As had been expected, the historic New Horizons mission will continue as the first spacecraft to ever visit the dwarf planet Pluto will now travel to an 2014 MU69, an object located even deeper in the Kuiper Belt, officials at the US space agency confirmed on Friday afternoon.
New Horizons, which became the first probe to ever complete a flyby of Pluto in July 2015, will now head towards 2014 MU69, a tiny Kuiper Belt object (KBO) located about one million miles (1.6 billion km) from Pluto. It is expected to rendezvous with the KBO on January 1, 2019.
“The New Horizons mission to Pluto exceeded our expectations and even today the data from the spacecraft continue to surprise,” NASA’s Director of Planetary Science Jim Green said in a July 1 press release. “We’re excited to continue onward into the dark depths of the outer solar system to a science target that wasn’t even discovered when the spacecraft launched.”
NASA also announced that it had decided to keep the Dawn spacecraft at Ceres for now rather than have it travel to the main belt asteroid Adeona, as Green explaining that continued tracking of Ceres as it moves closer to the sun “has the potential to provide more significant science” than a flyby of Adeona.
Why 2014 MU69, and what exactly will the mission entail?
Although both 2014 MU69 and Pluto are located in the same region of space, the two objects are quite different, according to Space.com. Pluto is 1,474 miles (2,372 km) wide, while 2014 MU69 is much smaller, with an estimated width of just 13 to 25 miles (21 to 40 km).
New Horizons is expected to come within 1,900 miles (3,000 km) of the 2014 MU69 during its 2019 flyby, or about four times closer to the object than it was during its Pluto flyby, the agency noted. The undisturbed, four million year old object is believed to be the most pristine ever to be visited by a spacecraft, according to principle investigator Alan Stern.
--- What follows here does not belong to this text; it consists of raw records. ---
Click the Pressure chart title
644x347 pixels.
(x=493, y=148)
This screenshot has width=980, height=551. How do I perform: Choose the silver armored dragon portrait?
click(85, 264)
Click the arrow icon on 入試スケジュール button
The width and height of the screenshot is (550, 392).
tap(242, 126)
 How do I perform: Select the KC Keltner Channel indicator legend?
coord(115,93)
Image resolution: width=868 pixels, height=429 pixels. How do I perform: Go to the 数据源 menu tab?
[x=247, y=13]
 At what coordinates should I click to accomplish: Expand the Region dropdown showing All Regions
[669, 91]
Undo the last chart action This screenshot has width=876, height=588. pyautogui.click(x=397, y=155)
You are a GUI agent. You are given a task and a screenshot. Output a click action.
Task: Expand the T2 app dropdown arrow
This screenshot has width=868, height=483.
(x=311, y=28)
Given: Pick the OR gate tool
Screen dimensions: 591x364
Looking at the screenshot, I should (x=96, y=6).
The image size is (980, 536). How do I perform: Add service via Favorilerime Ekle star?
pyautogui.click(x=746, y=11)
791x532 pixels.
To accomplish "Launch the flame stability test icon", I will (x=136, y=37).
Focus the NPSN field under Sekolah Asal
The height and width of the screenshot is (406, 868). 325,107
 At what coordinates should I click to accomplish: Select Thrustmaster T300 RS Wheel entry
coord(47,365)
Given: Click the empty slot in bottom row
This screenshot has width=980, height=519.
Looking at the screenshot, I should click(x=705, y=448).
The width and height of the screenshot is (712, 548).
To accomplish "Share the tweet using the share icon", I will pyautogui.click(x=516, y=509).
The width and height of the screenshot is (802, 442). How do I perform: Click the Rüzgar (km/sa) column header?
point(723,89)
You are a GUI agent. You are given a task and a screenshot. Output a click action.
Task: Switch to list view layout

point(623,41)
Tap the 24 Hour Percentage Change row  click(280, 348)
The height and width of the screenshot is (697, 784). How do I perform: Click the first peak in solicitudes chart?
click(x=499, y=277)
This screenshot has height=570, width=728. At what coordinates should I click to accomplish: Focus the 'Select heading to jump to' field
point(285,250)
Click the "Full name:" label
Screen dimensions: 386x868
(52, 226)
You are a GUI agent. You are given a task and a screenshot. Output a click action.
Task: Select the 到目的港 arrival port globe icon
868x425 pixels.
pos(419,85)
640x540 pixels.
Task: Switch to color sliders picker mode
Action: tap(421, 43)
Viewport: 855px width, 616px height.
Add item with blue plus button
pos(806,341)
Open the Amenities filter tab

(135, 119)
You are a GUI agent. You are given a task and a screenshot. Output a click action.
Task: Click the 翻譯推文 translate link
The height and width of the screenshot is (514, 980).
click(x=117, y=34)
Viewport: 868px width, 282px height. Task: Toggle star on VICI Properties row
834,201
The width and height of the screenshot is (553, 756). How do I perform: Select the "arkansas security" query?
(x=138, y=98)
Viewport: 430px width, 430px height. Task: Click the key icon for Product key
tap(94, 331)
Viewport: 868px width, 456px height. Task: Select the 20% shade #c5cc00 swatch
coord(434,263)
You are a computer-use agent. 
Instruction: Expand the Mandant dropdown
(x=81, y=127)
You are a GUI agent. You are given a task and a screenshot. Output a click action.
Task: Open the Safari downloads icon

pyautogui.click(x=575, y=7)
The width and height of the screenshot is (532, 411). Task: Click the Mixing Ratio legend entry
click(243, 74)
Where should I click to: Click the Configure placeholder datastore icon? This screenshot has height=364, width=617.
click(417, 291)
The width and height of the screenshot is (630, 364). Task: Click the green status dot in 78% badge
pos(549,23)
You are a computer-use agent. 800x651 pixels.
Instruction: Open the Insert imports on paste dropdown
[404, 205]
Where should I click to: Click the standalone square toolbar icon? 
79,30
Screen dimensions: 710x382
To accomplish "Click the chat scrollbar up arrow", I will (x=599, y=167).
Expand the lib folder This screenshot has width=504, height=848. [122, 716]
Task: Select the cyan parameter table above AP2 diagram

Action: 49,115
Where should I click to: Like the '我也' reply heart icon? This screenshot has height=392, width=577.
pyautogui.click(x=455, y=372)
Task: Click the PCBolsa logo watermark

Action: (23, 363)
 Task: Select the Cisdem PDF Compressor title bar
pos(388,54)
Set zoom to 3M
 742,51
“We discovered 2014 MU69 (or MU69, for short) in a dedicated search for possible extended mission flyby targets that we conducted in 2014, using the Hubble Space Telescope,” Stern, who works out of the Southwest Research Institute in Boulder, Colorado, wrote in an April blog post. It is roughly 500,000 times less massive than Pluto, placing it “in a key intermediate size regime to better understand planetary accretion,” he added.
Stern went on to note that New Horizons would be using all seven of its scientific instruments to study the Kuiper Belt object, and that its encounter with MU69 “will include detailed global and high-resolution mapping, including color mapping… compositional mapping, searches for moons of MU69, studies of its surface properties, and searches for an atmosphere.”